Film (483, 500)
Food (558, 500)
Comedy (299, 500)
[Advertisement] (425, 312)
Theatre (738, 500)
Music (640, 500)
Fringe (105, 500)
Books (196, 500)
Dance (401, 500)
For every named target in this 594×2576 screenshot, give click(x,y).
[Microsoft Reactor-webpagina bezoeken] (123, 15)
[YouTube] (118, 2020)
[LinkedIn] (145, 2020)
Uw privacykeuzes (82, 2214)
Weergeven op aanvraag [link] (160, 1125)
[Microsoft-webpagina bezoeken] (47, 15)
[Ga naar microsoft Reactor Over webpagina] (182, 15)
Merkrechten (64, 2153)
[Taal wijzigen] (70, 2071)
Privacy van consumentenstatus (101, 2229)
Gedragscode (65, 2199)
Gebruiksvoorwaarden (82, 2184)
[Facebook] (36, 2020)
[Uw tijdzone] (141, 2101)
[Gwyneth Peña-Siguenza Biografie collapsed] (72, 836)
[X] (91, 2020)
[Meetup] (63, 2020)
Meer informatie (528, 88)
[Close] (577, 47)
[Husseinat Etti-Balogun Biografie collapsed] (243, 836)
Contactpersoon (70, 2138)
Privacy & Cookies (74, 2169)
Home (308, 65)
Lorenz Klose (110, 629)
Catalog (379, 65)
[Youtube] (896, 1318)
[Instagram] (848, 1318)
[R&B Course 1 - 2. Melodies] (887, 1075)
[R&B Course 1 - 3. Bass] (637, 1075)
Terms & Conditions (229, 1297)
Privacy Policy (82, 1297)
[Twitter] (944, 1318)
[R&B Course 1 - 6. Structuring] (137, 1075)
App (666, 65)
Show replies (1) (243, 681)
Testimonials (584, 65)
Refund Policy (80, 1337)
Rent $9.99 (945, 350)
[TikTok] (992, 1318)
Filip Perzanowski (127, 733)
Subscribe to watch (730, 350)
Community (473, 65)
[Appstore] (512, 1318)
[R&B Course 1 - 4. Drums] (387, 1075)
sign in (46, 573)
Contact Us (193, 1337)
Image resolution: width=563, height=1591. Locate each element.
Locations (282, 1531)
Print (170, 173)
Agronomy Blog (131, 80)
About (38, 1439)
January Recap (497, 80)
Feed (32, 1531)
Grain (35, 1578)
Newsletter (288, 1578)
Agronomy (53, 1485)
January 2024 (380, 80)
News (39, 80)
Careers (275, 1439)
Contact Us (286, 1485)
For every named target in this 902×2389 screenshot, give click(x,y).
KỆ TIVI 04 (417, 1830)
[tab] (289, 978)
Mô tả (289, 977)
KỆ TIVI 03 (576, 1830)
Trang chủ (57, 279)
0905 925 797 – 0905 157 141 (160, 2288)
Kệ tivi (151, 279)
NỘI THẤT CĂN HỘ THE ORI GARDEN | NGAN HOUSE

-=-=-=-=-

▶ **WORK REQUIRED**
Show each line of the items above that contains the string "click", copied in full.

▶ **RESPONSE TO THE TASK**
For every named target in this 594×2576 screenshot, give click(x,y).
For every named target in this 902×2389 screenshot, give click(x,y).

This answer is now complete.